I drove over to Bentley because the driver’s side wiper is leaving a large patch of untouched windshield. The service manager grabs two mechanics and they’re all over it with new wiper blades (which, understandably, come in a set of two). One engineer hands me a bill for $142. I’m thinking, there’s more than one possible cause here, how do they know this is the solution?
I say, “Just hold off on the bill until we’re sure about solving the problem.” The new blade is installed. I ask them to turn on the wipers. (Digression: Exotic car specialists hate to run wipers on a dry window. The Rolls people showed me how to theoretically turn on the wipers and adjust speeds, but adamantly refused to do so.

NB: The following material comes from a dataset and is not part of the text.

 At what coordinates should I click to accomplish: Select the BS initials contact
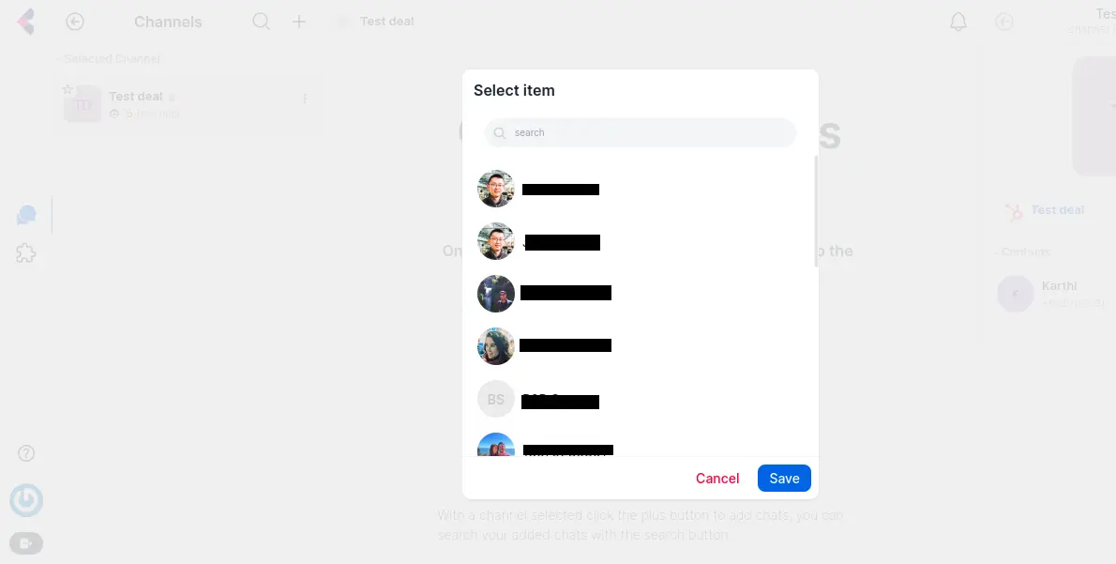[x=496, y=400]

I had to wait until the car was handed over and I was driving down the road to actually try it.) I insisted they try and, sure enough, a gap was still there.
“It’s not the blade,” I offered.
The lead mechanic scrunched down and pushed the wiper arm. “You’re right, the arm has lost tension. It has to be replaced.” The service manager told me he’d get back to me by the end of the week after ordering the part, the new blades were placed on the car with no charge, and the three of them went on to other work. I drove home with the top down on a (thankfully) sunny day.
These are highly skilled mechanics. But the smarter you are the more tendency you have to “jump to cause” instead of asking, “This is a possible cause, but is it the probable cause, and how to we test and verify it?”
Historically, I’ve done that in discussions and on paper with clients, never moving out of my seat and never getting dirty. Try it, and save yourself some time and effort.